A native of Turkey, alumnus Baris Gokturk describes his experience at Parsons as “cosmopolitan and international. I not only met people from all over the world but also worked with them in my classes.” Gokturk explored a number of areas of design before deciding that fine arts was his true passion. He says, “The faculty was so supportive when I switched from Illustration to Integrated Design Curriculum and then to Fine Arts. By allowing me to try different fields, they helped me realize that what I really want to do is paint.”
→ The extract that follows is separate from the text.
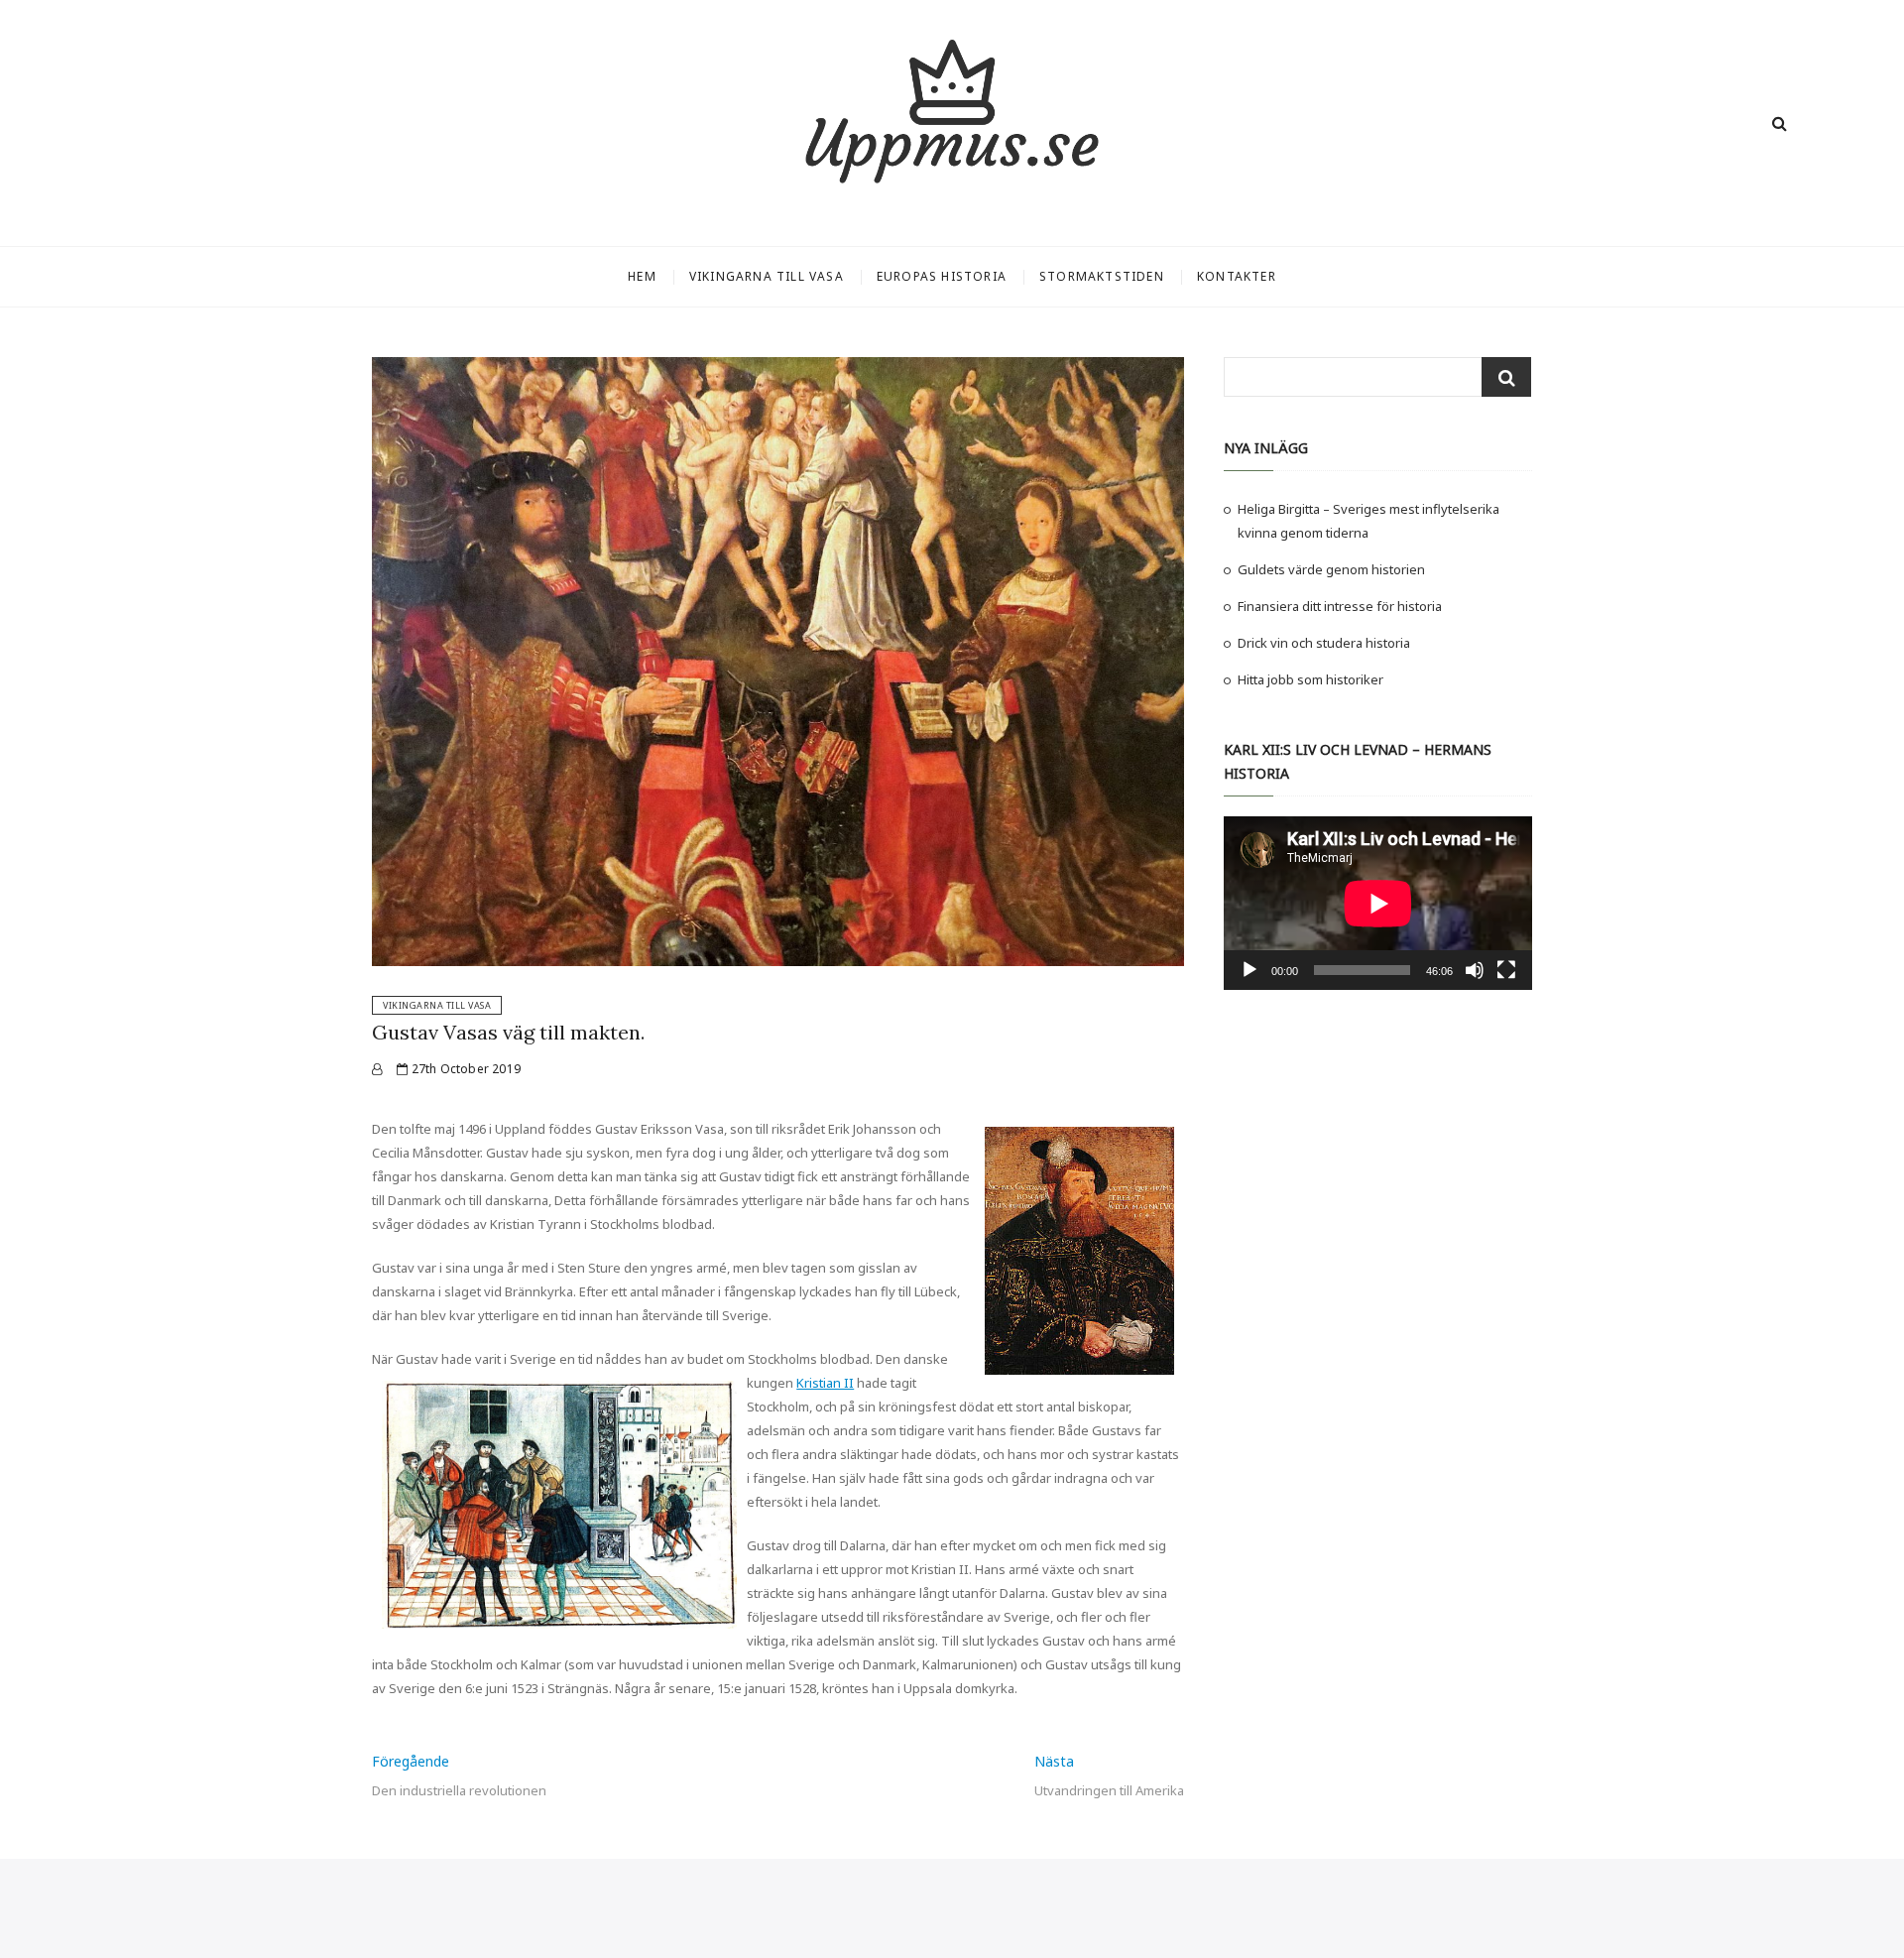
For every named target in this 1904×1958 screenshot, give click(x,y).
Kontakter (1236, 276)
Today, painting is a major part of what Gokturk does. For his junior-year internship, a standard part of the Fine Arts program, Gokturk worked first with sculptor Jeanne Silverthorne and then with painter Fabian Marcaccio, with whom he is working today. Gokturk is also earning his MFA in Painting and shows work in galleries in New York and Turkey. “I am working on a series of paintings about the intangibility of information versus knowledge. In my paintings, I work with sets of words whose meaning is becoming more and more ambiguous because of overuse and deliberate political misuse.” Gokturk uses images, found mainly through Google, to create collages representing “reconsidered meanings” of the words. “I aim for a chewed-up, worn-off pictorial zone” in which “the meaning [is] stripped off the word, the image [is] stripped of meaning, painting [is] stripped of painting, and so on. This way, every aspect of the work becomes paradoxical yet its raison d’être becomes meaningful.”
Gokturk also uses art for instruction at institutions like the Guggenheim Museum and Johns Hopkins School of Medicine New York Education Project. Since 2006, he has served as New York editor for
rh + sanart
magazine, an Istanbul-based bilingual international art publication. Both of these engagements offer Gokturk opportunities to further refine his explorations of image, meaning, and form—a critical part of his learning and a foundation of a Parsons fine arts education.